Copy the entries that follow, exactly and completely.

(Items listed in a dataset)
Segment Open

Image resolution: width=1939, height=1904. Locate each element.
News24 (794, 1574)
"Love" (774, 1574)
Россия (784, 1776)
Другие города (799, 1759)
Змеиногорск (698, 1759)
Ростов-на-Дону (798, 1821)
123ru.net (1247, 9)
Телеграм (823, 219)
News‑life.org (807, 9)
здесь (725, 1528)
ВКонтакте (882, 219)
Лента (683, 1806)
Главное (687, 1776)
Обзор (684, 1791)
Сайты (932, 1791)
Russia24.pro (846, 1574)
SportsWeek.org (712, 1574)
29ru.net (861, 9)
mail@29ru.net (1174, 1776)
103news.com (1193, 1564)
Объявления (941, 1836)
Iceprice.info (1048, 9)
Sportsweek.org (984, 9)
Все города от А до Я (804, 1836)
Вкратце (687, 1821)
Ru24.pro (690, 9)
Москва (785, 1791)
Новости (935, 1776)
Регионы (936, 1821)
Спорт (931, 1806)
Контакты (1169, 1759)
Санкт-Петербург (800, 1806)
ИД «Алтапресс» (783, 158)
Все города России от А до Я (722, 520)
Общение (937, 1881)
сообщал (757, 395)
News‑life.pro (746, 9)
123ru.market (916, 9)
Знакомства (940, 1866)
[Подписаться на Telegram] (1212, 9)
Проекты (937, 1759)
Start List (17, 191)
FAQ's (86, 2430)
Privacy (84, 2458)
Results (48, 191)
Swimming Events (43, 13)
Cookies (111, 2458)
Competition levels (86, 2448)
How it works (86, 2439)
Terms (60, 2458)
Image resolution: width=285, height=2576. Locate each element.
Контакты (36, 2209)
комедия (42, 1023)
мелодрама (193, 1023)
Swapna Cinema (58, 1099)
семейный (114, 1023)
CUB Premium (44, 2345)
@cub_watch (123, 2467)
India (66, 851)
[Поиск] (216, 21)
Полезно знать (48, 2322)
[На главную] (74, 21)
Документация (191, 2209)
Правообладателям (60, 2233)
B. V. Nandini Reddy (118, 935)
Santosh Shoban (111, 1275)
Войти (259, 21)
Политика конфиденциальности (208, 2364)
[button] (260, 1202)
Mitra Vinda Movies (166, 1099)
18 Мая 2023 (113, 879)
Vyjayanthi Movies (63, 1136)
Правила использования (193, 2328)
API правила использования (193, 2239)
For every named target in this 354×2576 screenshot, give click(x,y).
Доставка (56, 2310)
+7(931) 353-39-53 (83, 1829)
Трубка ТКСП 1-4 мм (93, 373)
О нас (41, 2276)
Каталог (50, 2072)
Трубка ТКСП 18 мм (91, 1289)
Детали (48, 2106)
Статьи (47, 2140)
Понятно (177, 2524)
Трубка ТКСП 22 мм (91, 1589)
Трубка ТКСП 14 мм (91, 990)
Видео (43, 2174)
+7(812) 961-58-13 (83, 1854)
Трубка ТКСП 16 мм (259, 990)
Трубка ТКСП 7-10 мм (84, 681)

Segment Closed

** PROBLEM SOLUTION **
Image resolution: width=1939, height=1904. Locate each element.
News24 (794, 1574)
"Love" (774, 1574)
Россия (784, 1776)
Другие города (799, 1759)
Змеиногорск (698, 1759)
Ростов-на-Дону (798, 1821)
123ru.net (1247, 9)
Телеграм (823, 219)
News‑life.org (807, 9)
здесь (725, 1528)
ВКонтакте (882, 219)
Лента (683, 1806)
Главное (687, 1776)
Обзор (684, 1791)
Сайты (932, 1791)
Russia24.pro (846, 1574)
SportsWeek.org (712, 1574)
29ru.net (861, 9)
mail@29ru.net (1174, 1776)
103news.com (1193, 1564)
Объявления (941, 1836)
Iceprice.info (1048, 9)
Sportsweek.org (984, 9)
Все города от А до Я (804, 1836)
Вкратце (687, 1821)
Ru24.pro (690, 9)
Москва (785, 1791)
Новости (935, 1776)
Регионы (936, 1821)
Спорт (931, 1806)
Контакты (1169, 1759)
Санкт-Петербург (800, 1806)
ИД «Алтапресс» (783, 158)
Все города России от А до Я (722, 520)
Общение (937, 1881)
сообщал (757, 395)
News‑life.pro (746, 9)
123ru.market (916, 9)
Знакомства (940, 1866)
[Подписаться на Telegram] (1212, 9)
Проекты (937, 1759)
Start List (17, 191)
FAQ's (86, 2430)
Privacy (84, 2458)
Results (48, 191)
Swimming Events (43, 13)
Cookies (111, 2458)
Competition levels (86, 2448)
How it works (86, 2439)
Terms (60, 2458)
Image resolution: width=285, height=2576. Locate each element.
Контакты (36, 2209)
комедия (42, 1023)
мелодрама (193, 1023)
Swapna Cinema (58, 1099)
семейный (114, 1023)
CUB Premium (44, 2345)
@cub_watch (123, 2467)
India (66, 851)
[Поиск] (216, 21)
Полезно знать (48, 2322)
[На главную] (74, 21)
Документация (191, 2209)
Правообладателям (60, 2233)
B. V. Nandini Reddy (118, 935)
Santosh Shoban (111, 1275)
Войти (259, 21)
Политика конфиденциальности (208, 2364)
[button] (260, 1202)
Mitra Vinda Movies (166, 1099)
18 Мая 2023 (113, 879)
Vyjayanthi Movies (63, 1136)
Правила использования (193, 2328)
API правила использования (193, 2239)
For every named target in this 354×2576 screenshot, give click(x,y).
Доставка (56, 2310)
+7(931) 353-39-53 (83, 1829)
Трубка ТКСП 1-4 мм (93, 373)
О нас (41, 2276)
Каталог (50, 2072)
Трубка ТКСП 18 мм (91, 1289)
Детали (48, 2106)
Статьи (47, 2140)
Понятно (177, 2524)
Трубка ТКСП 22 мм (91, 1589)
Трубка ТКСП 14 мм (91, 990)
Видео (43, 2174)
+7(812) 961-58-13 (83, 1854)
Трубка ТКСП 16 мм (259, 990)
Трубка ТКСП 7-10 мм (84, 681)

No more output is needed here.